From AI Adoption to AI-Native: How We Rebuilt Engineering at Telmai
Most engineering teams encourage AI adoption. Few rebuild around it. At Telmai, we did both and the difference is measurable. Our team went from 0% to 80–90% AI-assisted code through a deliberate three-phase shift that required rearchitecting our codebase, confronting real skepticism, and changing what we ask of our engineers entirely. This is what that journey actually looks like.
There’s a difference between encouraging your team to use AI and rebuilding your engineering process around it. Most leaders do the first. We did both at Telmai.
Here’s what that looks like.
Encouraging Is Easy. It’s Also Not Enough.
We started where most teams start. “Try the tools. Experiment. See what sticks.” A few engineers adopted quickly. Most kept working the same way.
The gap wasn’t motivation. It was structure and process.
When AI tools are optional, engineers use them for the obvious low-risk tasks: generating sample data, writing a script, drafting a commit message. Useful. Not the shift you’re looking for.
Our co-founder and CTO, Max, and I spent a day feeding our product docs, UI screenshots, and notes into an AI and asked it to rebuild a simplified version of our application. It didn’t build everything. But the UX thinking it produced, and the small details it surfaced that our own team had been missing, were jaw-dropping. It also pointed us toward simplifying features we already had. A day of work. More product clarity than we’d gotten in months of sprint planning.
That’s when we decided optional wasn’t working. We had to rebuild around it.
How Adoption Actually Happened
We didn’t flip a switch. We ran a deliberate phased path.
Phase 1 was low-risk and isolated: sample data generation, CLI helpers, small standalone changes. Low stakes, fast feedback. This is where skeptics start seeing the point.
Phase 2 was harder. We rearchitected parts of the codebase carrying too much accumulated debt for AI to navigate effectively, and started building medium-sized features agent-first. We accepted that some code needed to be rebuilt. Not because it was broken. Because it was structured in a way that made it opaque to AI.
Phase 3 is where we are now: major features, built agent-first from the start.
We’re there now. Full end-to-end features, design through testing, built agent-first. That’s not the goal anymore. That’s the baseline.

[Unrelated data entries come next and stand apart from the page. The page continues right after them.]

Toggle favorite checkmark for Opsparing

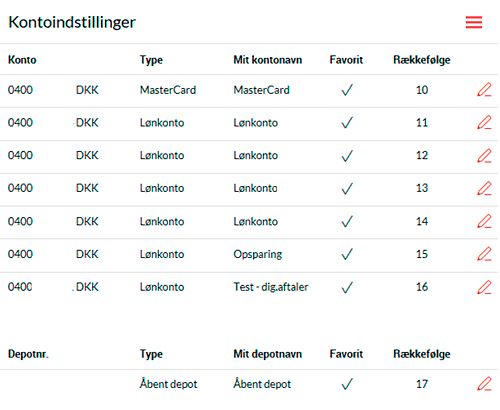(x=347, y=254)
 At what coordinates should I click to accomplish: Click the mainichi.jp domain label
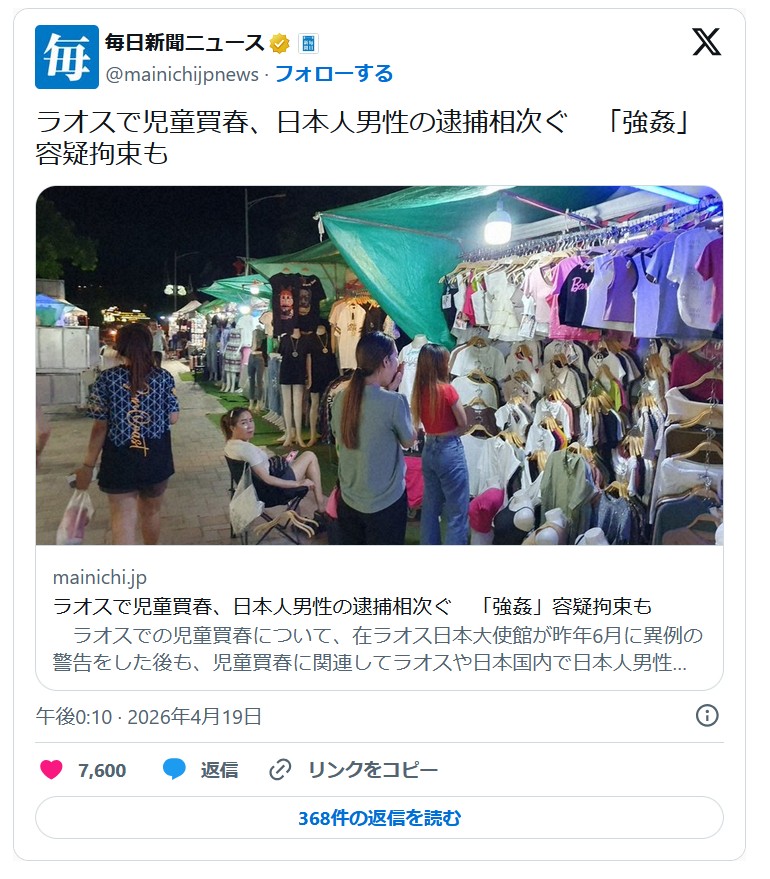click(x=100, y=577)
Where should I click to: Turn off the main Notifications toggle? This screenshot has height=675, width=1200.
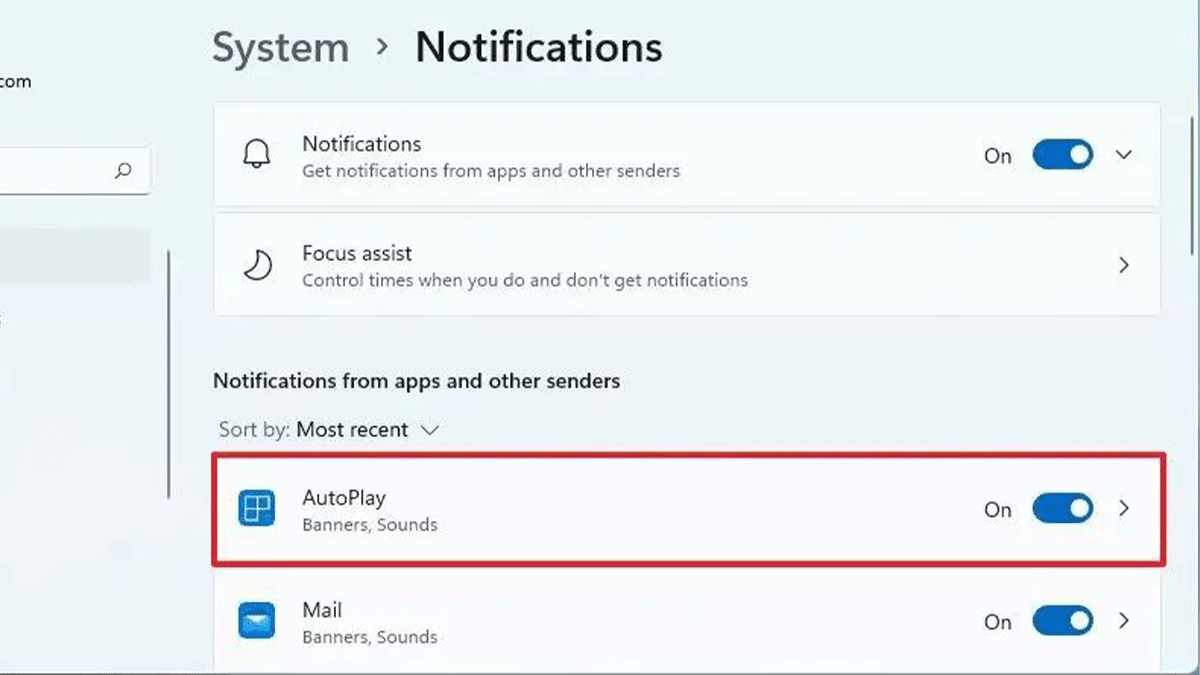click(x=1063, y=155)
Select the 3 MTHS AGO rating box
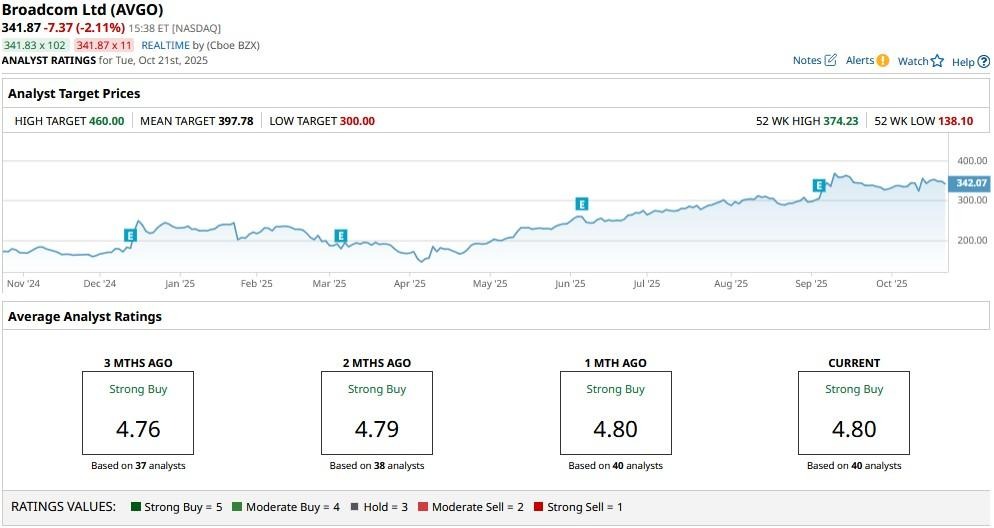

30% Of The Team Pushed Back. That Was The Right Response
The objections were specific: it hallucinates too much, it doesn’t understand our existing codebase, and I don’t trust what it outputs.
These aren’t wrong. They’re accurate observations about where AI breaks down. We didn’t argue with them. However, we gave those engineers something more useful than a counter-argument: protected time to work through those limitations on real features, not toy examples.
We also accepted that removing technical debt wasn’t a side project. A messy codebase is hard for humans to navigate. It’s worse for AI. Some of what we rearchitected wasn’t about code quality. It was about making the codebase legible enough for AI to reason about it.
The skeptics converted when they saw the output. Not when we made the case for AI.
The Numbers
Our team went from 0% AI-assisted code to 80-90%. Velocity gains range from 5-6x on legacy code to over 10x when the stack is built AI-native from the start. The difference is the codebase, not the AI. We’re pushing toward 100% AI-assisted. Not there yet, but that’s the target.
A core deployment architecture change we had been deferring for two quarters got done in a day. That was the moment the team stopped debating whether this was real.
What Actually Changed
It didn’t change how many engineers we need. It changed what we need from them.
The engineers moving fastest aren’t the ones with the deepest technical expertise alone. They’re the ones who think clearly about what to build, care about what it actually solves for the customer, and can direct AI to get there.
That shows up in how we work now. A feature isn’t just a ticket anymore. It’s a well-written prompt, clear acceptance criteria, and enough context for the AI to reason about intent. The engineers who can write that well ship faster than the ones who can’t.
The question we ask now isn’t “how much can this engineer produce?” It’s “how much value can this engineer drive?” Those aren’t the same question. For a long time, we treated them like they were.
The New Bar
The best engineer on my team today isn’t the one writing the most code. It’s the one who can own a full feature: understands the problem, defines the outcome, and directs AI throughout the process. That scope used to require a team. Now it doesn’t. The bar has moved.
The shift is there for any team willing to make it. Encouragement is the easy path. Rebuilding is the harder one. We chose the harder one. The difference is measurable.